The Tiger, the Brahmin and the Jackal is a popular Indian folklore with a long history and many variants. The earliest record of the folklore was included in the Panchatantra, which dates the story between 200 BCE and 300 CE.

Mary Frere included a version in her 1868 collection of Indian folktales, Old Deccan Days, the first collection of Indian folktales in English.  A version was also included in Joseph Jacobs' collection Indian Fairy Tales.

Plot
A holy man passes a tiger in a trap. The tiger pleads for his release, promising not to eat the Brahmin. The Brahmin sets him free but no sooner is the tiger out of the cage then he says he is going to eat the Brahmin, going back on his promise.  The Brahmin is horrified and tells the tiger how unjust he is. They agree to ask the first three things they encounter to judge between them.  The first thing they encounter is a tree, who, having suffered at the hands of humans, answers that the tiger should eat the Brahmin. Next a buffalo, exploited and mistreated by humans, agrees it is only just that the Brahmin should be eaten.  Finally they meet a jackal who, sympathetic to the Brahmin's plight, at first feigns incomprehension of what has happened and asks to see the trap. Once there he claims he still doesn't understand. The tiger gets back in the trap to demonstrate and the jackal quickly shuts him in, suggesting to the Brahmin that they leave matters thus.

Variants

There are more than a hundred versions of this tale  spread across the world. In some the released animal is a crocodile, in some a snake, a tiger and in others a wolf.

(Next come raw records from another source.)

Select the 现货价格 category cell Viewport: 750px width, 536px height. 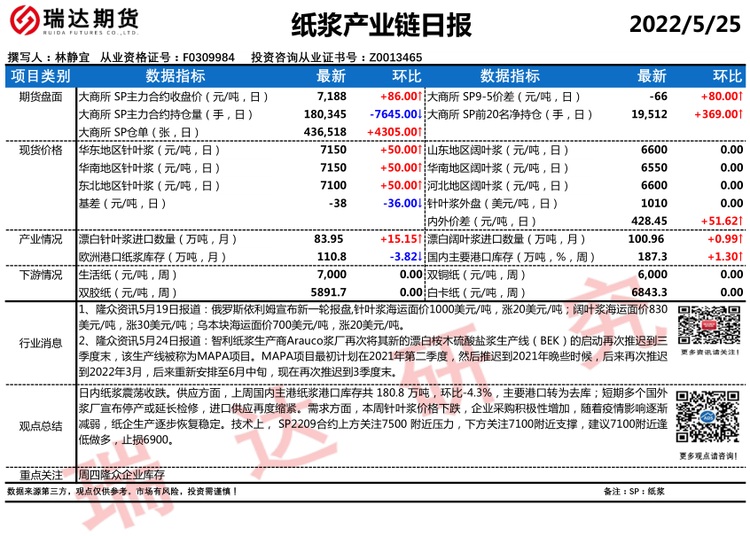click(40, 150)
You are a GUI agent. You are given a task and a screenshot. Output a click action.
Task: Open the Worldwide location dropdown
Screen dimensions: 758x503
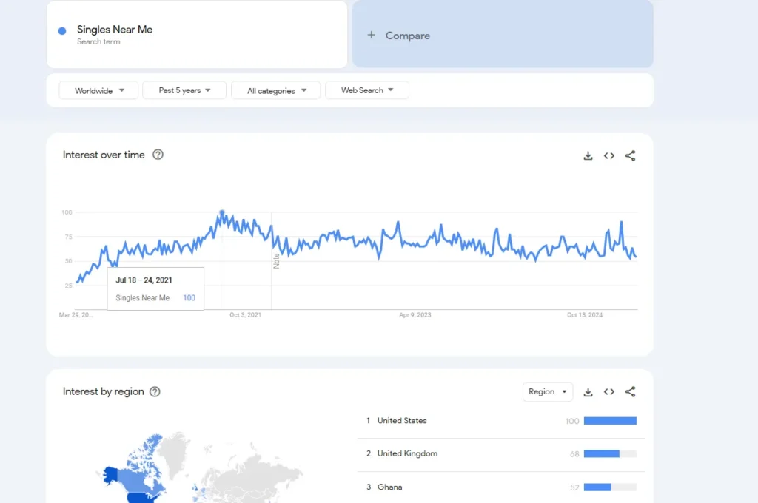tap(98, 90)
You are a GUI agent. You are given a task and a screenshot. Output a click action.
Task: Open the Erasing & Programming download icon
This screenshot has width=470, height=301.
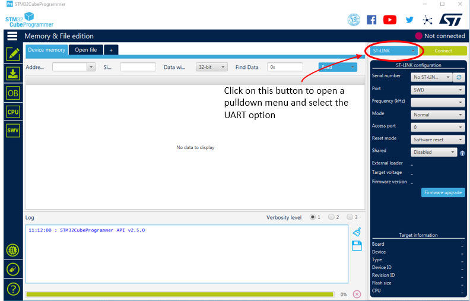click(x=13, y=74)
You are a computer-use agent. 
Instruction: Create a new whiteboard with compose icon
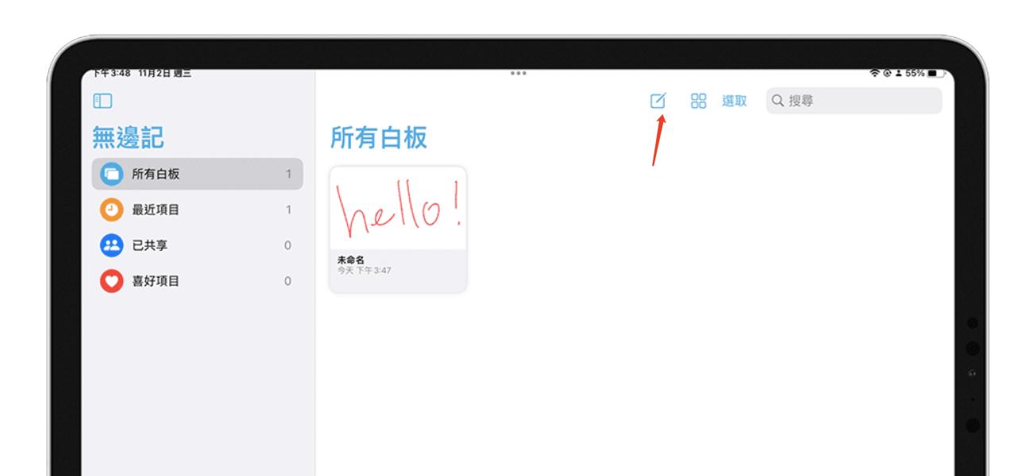coord(657,101)
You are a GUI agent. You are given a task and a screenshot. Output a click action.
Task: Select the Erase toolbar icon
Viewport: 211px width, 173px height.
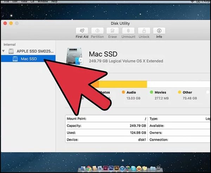click(113, 31)
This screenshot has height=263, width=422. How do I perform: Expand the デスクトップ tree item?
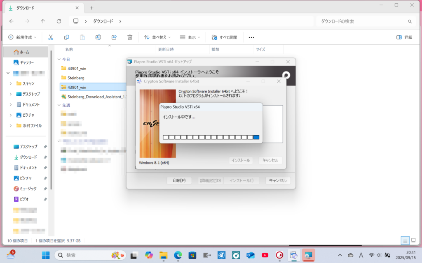(11, 94)
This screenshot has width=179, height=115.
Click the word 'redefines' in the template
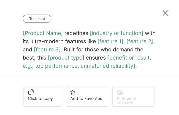pyautogui.click(x=76, y=33)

Folklorist Joseph Jacobs stated that the tale can be found in early Indian sources. Some variants are very old, going back at least to the Panchatantra or Fables of Bidpai and the Jataka tales. In Europe, it appeared some 900 years ago in the Disciplina Clericalis of Petrus Alphonsi, and later in the Gesta Romanorum and in the Directorium Vitae Humanae of John of Capua.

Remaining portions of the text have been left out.